Top of Data for analysis

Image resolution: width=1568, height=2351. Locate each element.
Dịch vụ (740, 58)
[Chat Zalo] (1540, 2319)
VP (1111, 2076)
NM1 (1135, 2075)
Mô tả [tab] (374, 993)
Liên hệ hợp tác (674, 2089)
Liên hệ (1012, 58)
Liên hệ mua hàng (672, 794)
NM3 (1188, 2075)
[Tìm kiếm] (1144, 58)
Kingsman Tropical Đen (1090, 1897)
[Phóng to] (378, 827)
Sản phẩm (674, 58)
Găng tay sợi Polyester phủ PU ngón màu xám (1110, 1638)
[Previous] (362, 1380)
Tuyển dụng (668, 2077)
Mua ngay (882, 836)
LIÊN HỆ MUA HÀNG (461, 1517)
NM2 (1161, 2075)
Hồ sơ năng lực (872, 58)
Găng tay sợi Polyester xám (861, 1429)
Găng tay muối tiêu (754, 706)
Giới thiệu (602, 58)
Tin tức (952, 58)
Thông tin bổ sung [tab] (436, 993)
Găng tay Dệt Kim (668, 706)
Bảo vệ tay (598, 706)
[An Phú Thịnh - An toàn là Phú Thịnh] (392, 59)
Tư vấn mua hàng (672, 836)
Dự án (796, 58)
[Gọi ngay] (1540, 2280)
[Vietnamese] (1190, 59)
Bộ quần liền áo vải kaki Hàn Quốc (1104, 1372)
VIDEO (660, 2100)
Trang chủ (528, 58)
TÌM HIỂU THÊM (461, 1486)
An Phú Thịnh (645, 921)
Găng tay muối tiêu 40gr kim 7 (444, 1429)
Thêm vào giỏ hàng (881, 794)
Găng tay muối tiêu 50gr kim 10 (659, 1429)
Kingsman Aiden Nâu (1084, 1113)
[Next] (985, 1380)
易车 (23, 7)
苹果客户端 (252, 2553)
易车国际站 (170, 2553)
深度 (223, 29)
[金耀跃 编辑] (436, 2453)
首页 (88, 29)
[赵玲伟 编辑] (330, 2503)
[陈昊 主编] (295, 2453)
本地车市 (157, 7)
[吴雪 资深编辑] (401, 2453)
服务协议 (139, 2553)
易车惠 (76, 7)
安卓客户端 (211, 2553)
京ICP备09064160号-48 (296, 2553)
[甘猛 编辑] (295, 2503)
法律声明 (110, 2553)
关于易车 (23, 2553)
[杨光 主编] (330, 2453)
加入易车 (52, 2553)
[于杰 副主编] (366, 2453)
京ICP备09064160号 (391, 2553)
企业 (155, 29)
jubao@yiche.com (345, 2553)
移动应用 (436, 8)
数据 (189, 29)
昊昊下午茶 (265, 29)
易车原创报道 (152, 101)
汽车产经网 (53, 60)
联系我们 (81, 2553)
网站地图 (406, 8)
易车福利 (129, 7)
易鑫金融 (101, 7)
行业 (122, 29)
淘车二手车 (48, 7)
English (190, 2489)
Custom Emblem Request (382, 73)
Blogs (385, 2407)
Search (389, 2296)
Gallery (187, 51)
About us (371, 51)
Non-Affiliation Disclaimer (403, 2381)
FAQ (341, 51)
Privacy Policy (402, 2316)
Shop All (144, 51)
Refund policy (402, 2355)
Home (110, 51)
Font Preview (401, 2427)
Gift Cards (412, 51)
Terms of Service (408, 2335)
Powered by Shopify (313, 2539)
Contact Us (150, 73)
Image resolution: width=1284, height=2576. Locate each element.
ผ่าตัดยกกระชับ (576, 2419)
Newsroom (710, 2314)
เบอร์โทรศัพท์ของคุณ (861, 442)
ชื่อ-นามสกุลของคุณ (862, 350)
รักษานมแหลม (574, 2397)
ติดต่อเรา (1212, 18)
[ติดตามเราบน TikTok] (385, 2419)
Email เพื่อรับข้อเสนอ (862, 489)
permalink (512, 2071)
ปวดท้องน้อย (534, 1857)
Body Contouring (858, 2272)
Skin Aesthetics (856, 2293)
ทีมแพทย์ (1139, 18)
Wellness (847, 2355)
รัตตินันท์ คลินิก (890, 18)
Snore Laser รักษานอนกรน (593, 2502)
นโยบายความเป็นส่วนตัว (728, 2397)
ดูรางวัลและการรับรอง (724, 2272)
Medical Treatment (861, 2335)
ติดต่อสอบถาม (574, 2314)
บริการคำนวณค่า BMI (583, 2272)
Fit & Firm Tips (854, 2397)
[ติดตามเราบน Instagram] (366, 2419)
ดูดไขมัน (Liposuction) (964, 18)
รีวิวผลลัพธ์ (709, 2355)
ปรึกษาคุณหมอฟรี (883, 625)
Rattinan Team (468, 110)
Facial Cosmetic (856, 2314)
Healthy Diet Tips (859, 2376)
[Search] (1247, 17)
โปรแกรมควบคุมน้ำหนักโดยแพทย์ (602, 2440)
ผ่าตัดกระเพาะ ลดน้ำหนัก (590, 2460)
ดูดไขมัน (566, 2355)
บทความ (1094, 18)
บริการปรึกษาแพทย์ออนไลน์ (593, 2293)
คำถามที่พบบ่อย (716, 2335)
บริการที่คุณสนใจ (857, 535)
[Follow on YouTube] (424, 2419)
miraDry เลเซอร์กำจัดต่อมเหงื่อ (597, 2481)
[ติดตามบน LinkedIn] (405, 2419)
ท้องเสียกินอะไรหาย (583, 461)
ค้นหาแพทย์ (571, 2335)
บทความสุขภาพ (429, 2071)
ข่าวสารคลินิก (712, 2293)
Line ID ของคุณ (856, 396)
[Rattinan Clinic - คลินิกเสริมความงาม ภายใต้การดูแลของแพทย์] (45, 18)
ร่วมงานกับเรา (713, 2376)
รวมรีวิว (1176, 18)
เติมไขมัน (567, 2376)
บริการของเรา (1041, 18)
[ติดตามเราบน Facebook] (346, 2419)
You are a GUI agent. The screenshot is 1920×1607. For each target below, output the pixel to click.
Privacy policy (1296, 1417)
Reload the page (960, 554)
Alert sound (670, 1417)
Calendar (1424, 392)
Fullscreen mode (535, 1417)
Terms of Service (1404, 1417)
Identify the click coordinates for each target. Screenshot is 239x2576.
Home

Bottom of Data for analysis

* **Exercise**
Search the data for "บทความสุขภาพ (429, 2071)". Beginning with that line, set down every line through the last exactly.

* **Reply to the task**
บทความสุขภาพ (429, 2071)
ข่าวสารคลินิก (712, 2293)
Line ID ของคุณ (856, 396)
[Rattinan Clinic - คลินิกเสริมความงาม ภายใต้การดูแลของแพทย์] (45, 18)
ร่วมงานกับเรา (713, 2376)
รวมรีวิว (1176, 18)
เติมไขมัน (567, 2376)
บริการของเรา (1041, 18)
[ติดตามเราบน Facebook] (346, 2419)
You are a GUI agent. The screenshot is 1920×1607. For each target below, output the pixel to click.
Privacy policy (1296, 1417)
Reload the page (960, 554)
Alert sound (670, 1417)
Calendar (1424, 392)
Fullscreen mode (535, 1417)
Terms of Service (1404, 1417)
Identify the click coordinates for each target. Screenshot is 239x2576.
Home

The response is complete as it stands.